# Gekozen fragment
_ _ _

Bergeend, kuifeend, Tafeleend, Krakeend, Smient, Wintertaling, Slobeend, Pijlstaart
Behoud van het belang van het gebied voor doortrekkende en overwinterende watervogels (niet-broedvogels). Voldoende kwalitatief goed ontwikkeld leefgebied. Voor soorten als Bergeend, Krakeend, Slobeend en Wintertaling dienen voldoende overstroomde graslanden, ondergelopen akkers, weideplassen en open waters (klein tot groot, diep tot ondiep) beschikbaar te zijn. Kuifeend en tafeleend zullen eveneens gebruik maken van deze open waters mits voldoende diep. Smient en Pijlstaart verkiezen zeer open gebieden met veel open water. Smienten zijn uitgesproken grazers met een voorkeur voor vochtige, voedselrijke weilanden. De soorten liften mee met de kwaliteitsverbetering die voor de ecotoopcluster ‘weidevogelgebied’ en andere habitattypische soorten ervan wordt nagestreefd. Bijkomend wordt voor al de soorten voldoende rust als kwaliteitseis meegegeven.
Behoud van doortrekkende en overwinterende aantallen.

_ _ _

Wat voor weilanden verkiezen Smienten volgens het fragment over de eendensoorten?

# Verzameld materiaal
_ _ _

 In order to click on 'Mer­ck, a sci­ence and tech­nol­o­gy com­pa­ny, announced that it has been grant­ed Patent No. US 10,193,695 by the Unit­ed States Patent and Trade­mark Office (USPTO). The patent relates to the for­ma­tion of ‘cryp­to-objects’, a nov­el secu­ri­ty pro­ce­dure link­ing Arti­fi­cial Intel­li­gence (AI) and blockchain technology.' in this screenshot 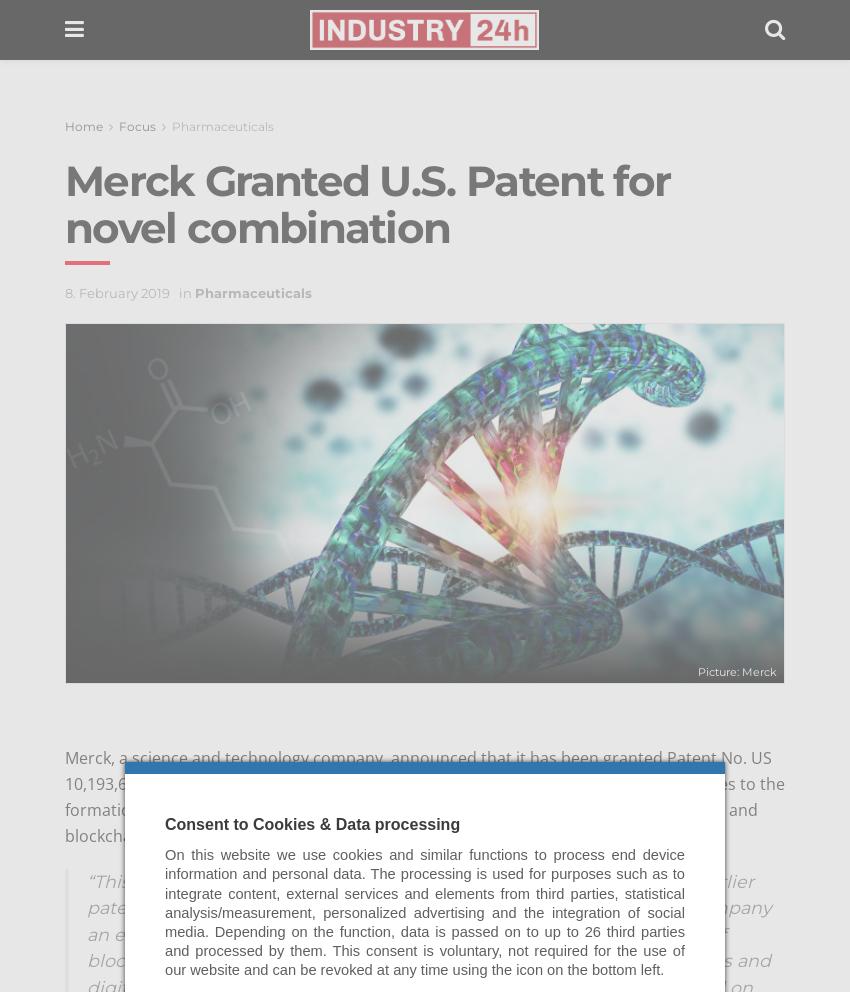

_ _ _

# Resultaat
Smienten hebben een voorkeur voor vochtige, voedselrijke weilanden.